Intel, in the meantime, expects fourth-quarter revenue to reach between $14.6 billion and $15.6 billion, driven in part by “moderate sequential growth” within its Data Center and AI Group.
Barring any unexpectedly large deviations, these forecasts mean Nvidia will almost certainly finish its current fiscal year with far more full-year data center revenue than Intel.
What Nvidia’s skyrocketing data center revenue shows is how lucrative it’s been for the company to sell powerful and expensive GPUs for demanding AI and data science workloads as the IT industry seeks to turn the hype around generative AI applications like ChatGPT into long-lasting business opportunities that transform the way we work and play.
But Nvidia hasn’t succeeded on the strength of its GPUs alone. These processors are backed by a rapidly expanding software suite, which includes everything from software development kits to orchestration platforms, and they’re increasingly used in systems and motherboards designed by the company in concert with other parts it makes, like CPUs and data processing units.
This is Nvidia’s “full-stack computing” strategy at work, providing the most critical aspects that are needed to run AI workloads and others in the realm of what the company calls accelerated computing. And many of these components within Nvidia’s stack have been adopted by the channel’s largest data center and cloud players, AWS and Dell included.
The company’s runaway success is what allowed its stock price to skyrocket by 240 percent to roughly $488 per share on Friday versus $143.15 at the beginning of the year.
But while Nvidia has dominated the fast-growing AI computing space, the company is facing greater competition than it ever has.
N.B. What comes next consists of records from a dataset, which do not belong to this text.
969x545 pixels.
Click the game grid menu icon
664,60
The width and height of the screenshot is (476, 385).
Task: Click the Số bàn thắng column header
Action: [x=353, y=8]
And it’s coming while the chip designer builds up GPU capacity to serve businesses who have faced several months of shortages due to high demand.
The companies targeting Nvidia’s data center business include its largest cloud computing allies—AWS, Microsoft Azure and Google Cloud—who are building out accelerator chips and complementary technologies to compete against Nvidia-powered instances.
There are also scores of startups, backed by hundreds of millions of dollars from venture capital firms, designing novel chip architectures they believe are better suited to accelerate AI workloads than Nvidia’s GPUs, which were originally made for graphics processing.
Then there is Intel and AMD, who have fiercely fought over x86 CPU market share for the past several years and are now seeking to challenge Nvidia’s dominance in the GPU space.
But it’s one thing to build the right combination of hardware and software to serve a market opportunity that will continue to grow fast for the next several years. (Research firm IDC, for instance, said this week that spending on generative AI solutions alone—not counting other kinds of AI workloads—will grow, on average, 85.9 percent every year to $151.1 billion in 2027.)
What’s equally important is that Nvidia and other players in the AI computing space work hand-in-hand with channel partners to seize on the long-standing relationships solutions providers have held with businesses, governments and other organizations to find new opportunities.
And while there are plenty of partners who have benefited from Nvidia’s meteoric rise in the data center and cloud infrastructure markets, the growing competition from the likes of Intel, AMD and others will lead to broader opportunities for the channel in the AI computing space.